> [What is asked]:
Write out the lines below again, replacing "dropdown" with "drop-down menu" everywhere it appears and leaving everything else the same.

> [Dataset content]:
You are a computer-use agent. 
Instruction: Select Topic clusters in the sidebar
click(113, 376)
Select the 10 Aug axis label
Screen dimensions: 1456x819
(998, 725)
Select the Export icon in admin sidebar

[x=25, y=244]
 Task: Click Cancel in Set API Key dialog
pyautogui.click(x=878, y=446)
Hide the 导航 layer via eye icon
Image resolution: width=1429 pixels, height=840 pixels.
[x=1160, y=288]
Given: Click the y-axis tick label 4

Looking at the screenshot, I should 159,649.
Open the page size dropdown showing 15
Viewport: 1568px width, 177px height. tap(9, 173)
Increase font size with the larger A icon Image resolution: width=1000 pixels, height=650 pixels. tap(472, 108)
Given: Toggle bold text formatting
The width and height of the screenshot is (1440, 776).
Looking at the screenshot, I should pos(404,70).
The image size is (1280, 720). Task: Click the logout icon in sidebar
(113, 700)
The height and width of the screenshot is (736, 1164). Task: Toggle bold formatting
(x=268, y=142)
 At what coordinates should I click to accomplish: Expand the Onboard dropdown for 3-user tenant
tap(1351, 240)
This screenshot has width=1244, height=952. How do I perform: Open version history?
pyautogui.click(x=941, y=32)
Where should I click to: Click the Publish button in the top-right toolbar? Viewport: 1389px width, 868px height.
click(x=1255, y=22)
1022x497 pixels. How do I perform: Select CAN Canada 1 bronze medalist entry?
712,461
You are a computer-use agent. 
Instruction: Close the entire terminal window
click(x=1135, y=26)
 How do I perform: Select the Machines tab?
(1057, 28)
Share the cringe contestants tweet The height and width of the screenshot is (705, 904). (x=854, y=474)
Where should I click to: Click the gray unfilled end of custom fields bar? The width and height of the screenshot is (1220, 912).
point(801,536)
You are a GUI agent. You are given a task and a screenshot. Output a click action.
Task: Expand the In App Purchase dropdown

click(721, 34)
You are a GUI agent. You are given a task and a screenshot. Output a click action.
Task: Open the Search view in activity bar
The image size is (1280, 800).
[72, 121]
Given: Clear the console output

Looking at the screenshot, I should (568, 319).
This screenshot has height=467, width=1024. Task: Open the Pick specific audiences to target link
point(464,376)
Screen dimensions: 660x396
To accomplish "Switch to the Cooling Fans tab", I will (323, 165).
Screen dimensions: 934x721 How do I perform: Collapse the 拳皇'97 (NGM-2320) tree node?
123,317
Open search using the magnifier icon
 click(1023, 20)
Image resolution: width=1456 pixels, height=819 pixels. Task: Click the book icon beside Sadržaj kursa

> [Exercise output]:
You are a computer-use agent. 
Instruction: Select Topic clusters in the sidebar
click(113, 376)
Select the 10 Aug axis label
Screen dimensions: 1456x819
(998, 725)
Select the Export icon in admin sidebar

[x=25, y=244]
 Task: Click Cancel in Set API Key dialog
pyautogui.click(x=878, y=446)
Hide the 导航 layer via eye icon
Image resolution: width=1429 pixels, height=840 pixels.
[x=1160, y=288]
Given: Click the y-axis tick label 4

Looking at the screenshot, I should 159,649.
Open the page size drop-down menu showing 15
Viewport: 1568px width, 177px height. tap(9, 173)
Increase font size with the larger A icon Image resolution: width=1000 pixels, height=650 pixels. tap(472, 108)
Given: Toggle bold text formatting
The width and height of the screenshot is (1440, 776).
Looking at the screenshot, I should pos(404,70).
The image size is (1280, 720). Task: Click the logout icon in sidebar
(113, 700)
The height and width of the screenshot is (736, 1164). Task: Toggle bold formatting
(x=268, y=142)
 At what coordinates should I click to accomplish: Expand the Onboard drop-down menu for 3-user tenant
tap(1351, 240)
This screenshot has width=1244, height=952. How do I perform: Open version history?
pyautogui.click(x=941, y=32)
Where should I click to: Click the Publish button in the top-right toolbar? Viewport: 1389px width, 868px height.
click(x=1255, y=22)
1022x497 pixels. How do I perform: Select CAN Canada 1 bronze medalist entry?
712,461
You are a computer-use agent. 
Instruction: Close the entire terminal window
click(x=1135, y=26)
 How do I perform: Select the Machines tab?
(1057, 28)
Share the cringe contestants tweet The height and width of the screenshot is (705, 904). (x=854, y=474)
Where should I click to: Click the gray unfilled end of custom fields bar? The width and height of the screenshot is (1220, 912).
point(801,536)
You are a GUI agent. You are given a task and a screenshot. Output a click action.
Task: Expand the In App Purchase drop-down menu

click(721, 34)
You are a GUI agent. You are given a task and a screenshot. Output a click action.
Task: Open the Search view in activity bar
The image size is (1280, 800).
[72, 121]
Given: Clear the console output

Looking at the screenshot, I should (568, 319).
This screenshot has height=467, width=1024. Task: Open the Pick specific audiences to target link
point(464,376)
Screen dimensions: 660x396
To accomplish "Switch to the Cooling Fans tab", I will (323, 165).
Screen dimensions: 934x721 How do I perform: Collapse the 拳皇'97 (NGM-2320) tree node?
123,317
Open search using the magnifier icon
 click(1023, 20)
Image resolution: width=1456 pixels, height=819 pixels. Task: Click the book icon beside Sadržaj kursa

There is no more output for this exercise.